Antibody-induced lysis of isolated rat epididymal adipocytes and complement activation in vivo.

Objective: To identify human monoclonal antibodies selectively binding to human adipocytes and to evaluate their ability to induce lysis of isolated rat adipocytes in vitro and to reduce rat complement levels in vivo. Research Methods and Procedures: Using phage display technology, human monoclonal antibodies binding to human adipocyte plasma membranes were identified. Three antibodies (Fat 13, Fat 37, and Fat 41) were selected based on their additional cross-reaction with rat adipocytes and reformatted as a rat chimeric IgG2bs.

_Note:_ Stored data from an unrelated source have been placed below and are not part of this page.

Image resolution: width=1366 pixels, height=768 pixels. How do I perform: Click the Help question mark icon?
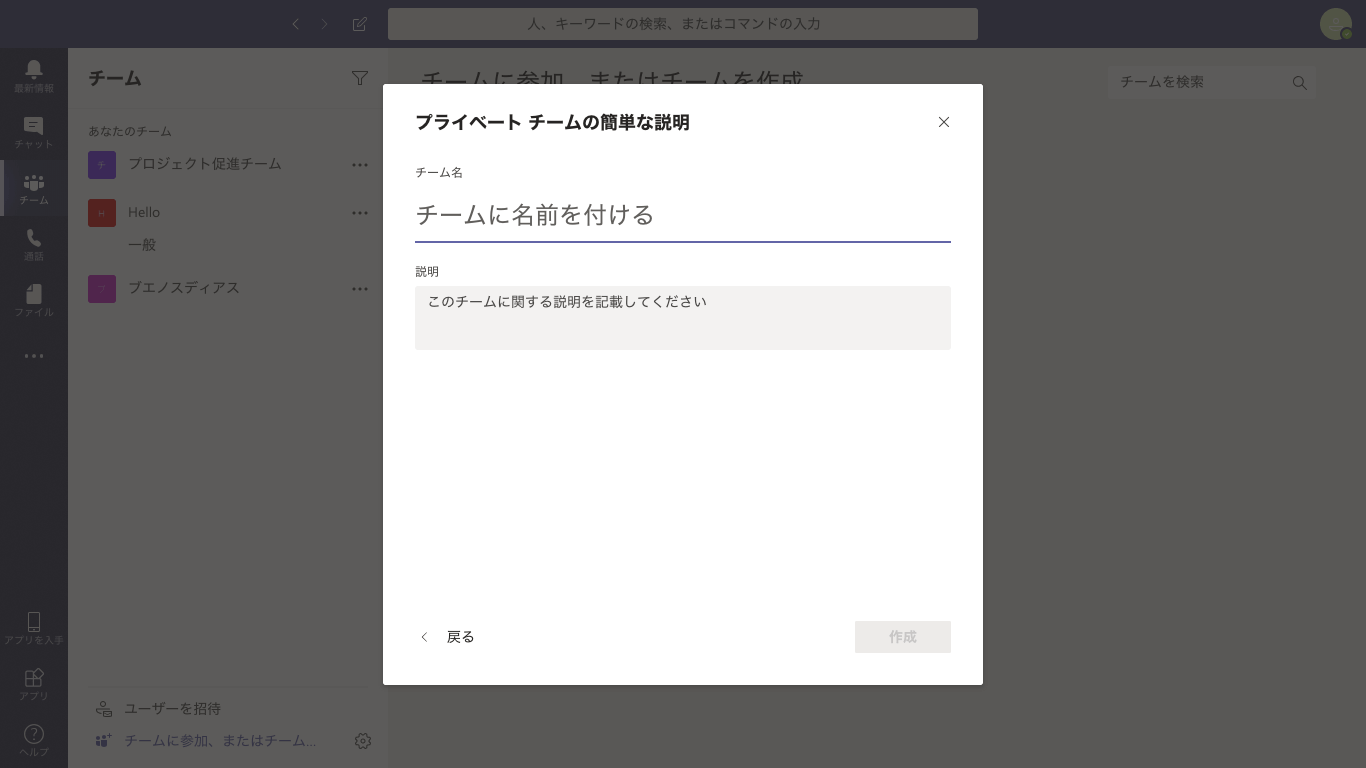coord(34,740)
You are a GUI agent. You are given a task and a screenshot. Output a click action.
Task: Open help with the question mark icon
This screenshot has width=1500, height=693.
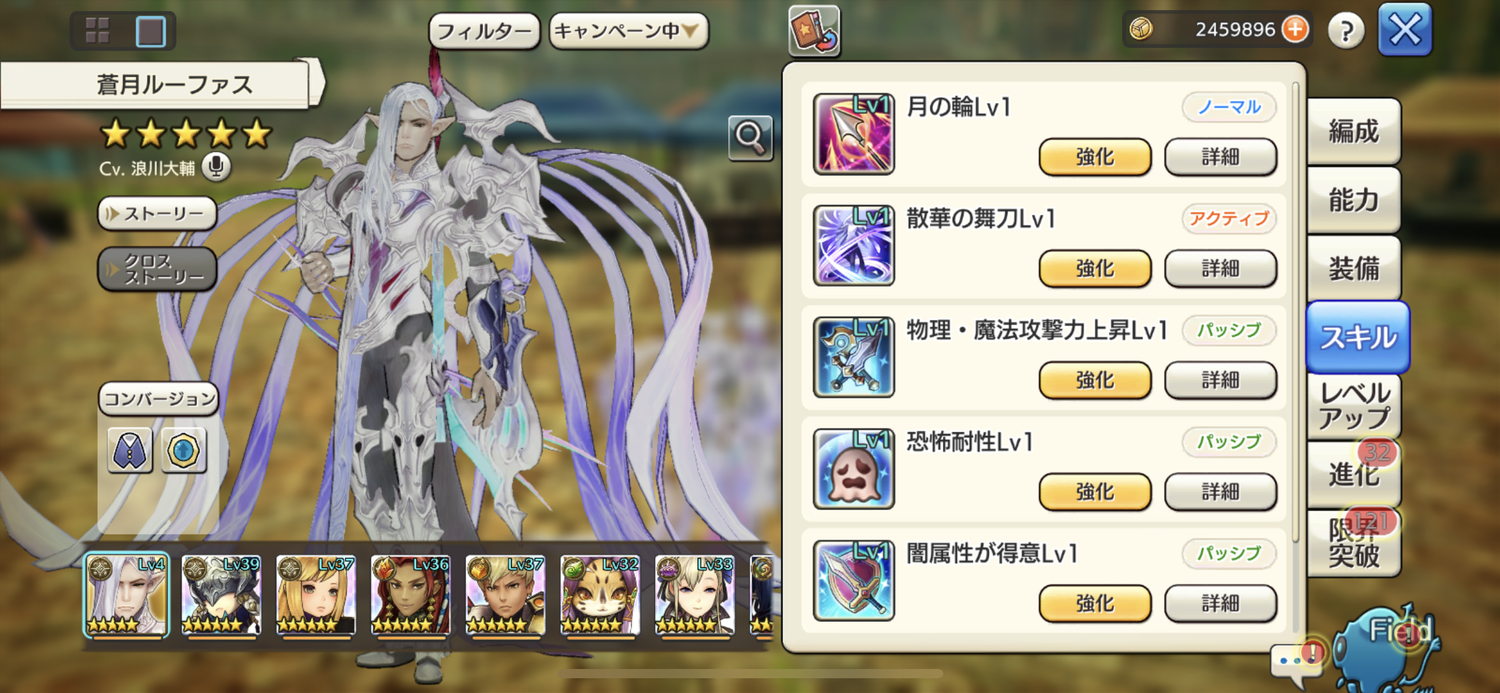(1346, 31)
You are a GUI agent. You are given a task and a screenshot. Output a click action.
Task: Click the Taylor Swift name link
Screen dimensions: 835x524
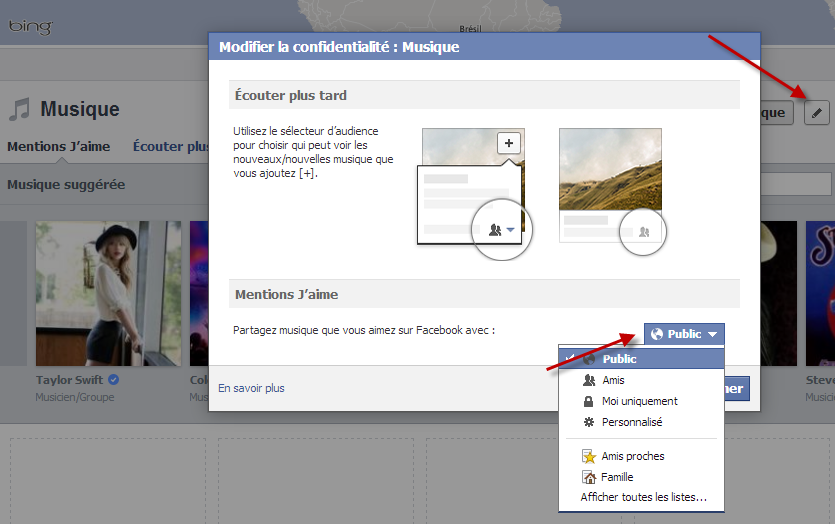tap(70, 381)
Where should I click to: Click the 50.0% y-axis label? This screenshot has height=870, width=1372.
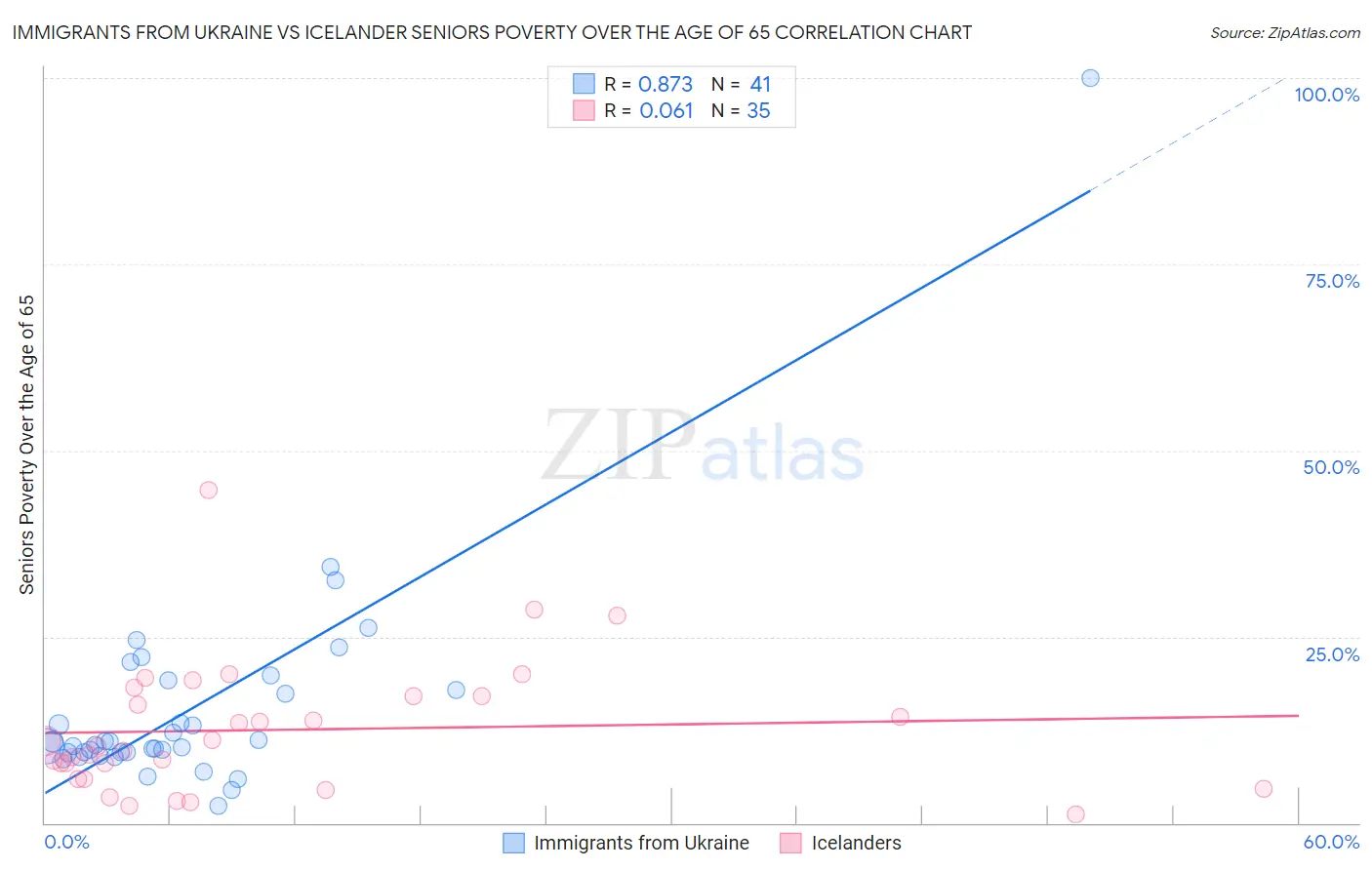[1331, 467]
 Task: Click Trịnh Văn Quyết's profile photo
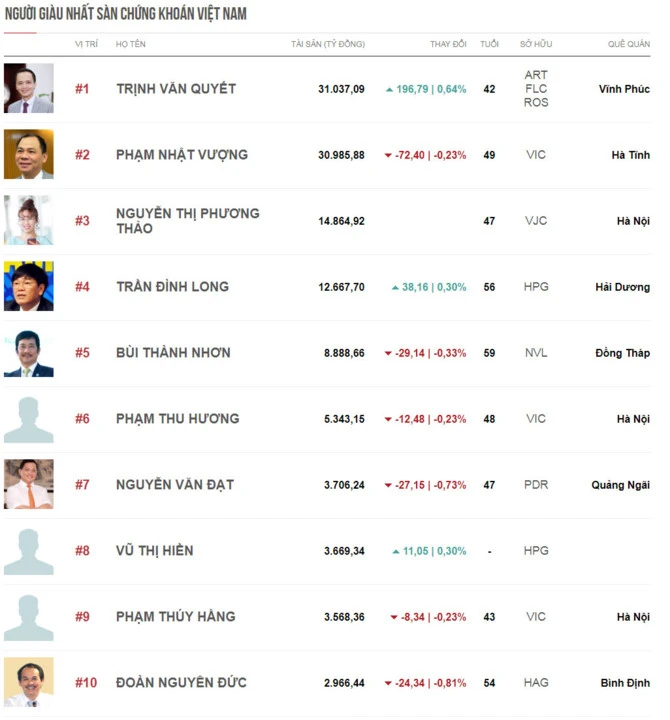28,88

The ability of these antibodies, both singly and in combination, to induce lysis of rat epididymal adipocytes in vitro and the reduction of serum complement levels in vivo in the rat was evaluated. Results: All antibodies caused similar time- and dose-dependent lysis of isolated rat adipocytes. Calculated mean EC50 values (maximum percentage of lysis in parentheses) were 0.680 μg/mL (63.2%), 0.546 μg/mL (72.4%), and 0.391 μg/mL (73.7%) for Fat 13, Fat 37, and Fat 41, respectively. Combinations were no more effective than individual antibodies in inducing lysis. Anti-adipocyte antibodies (both singly and in combination) were also similarly effective in vivo. In rats, doses of monoclonal antibody up to 10 mg/kg intraperitoneal generally caused almost complete depletion of serum complement up to 24 hours after dosing recovering to baseline values by day 5. Discussion: Individual and combinations of monoclonal anti-adipocyte antibodies produced a complement-dependent and concentration-dependent activity to lyse adipocytes in vitro and in vivo as measured by a dramatic depletion in serum complement.